= Your goal =
Return every record exactly as written.

(Saved data entries)
[Start of Attachment]

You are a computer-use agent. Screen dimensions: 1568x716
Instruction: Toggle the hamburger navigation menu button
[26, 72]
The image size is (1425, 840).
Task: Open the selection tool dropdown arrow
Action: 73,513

[End of Attachment]

= Response =
You are a computer-use agent. Screen dimensions: 1568x716
Instruction: Toggle the hamburger navigation menu button
[26, 72]
The image size is (1425, 840).
Task: Open the selection tool dropdown arrow
Action: 73,513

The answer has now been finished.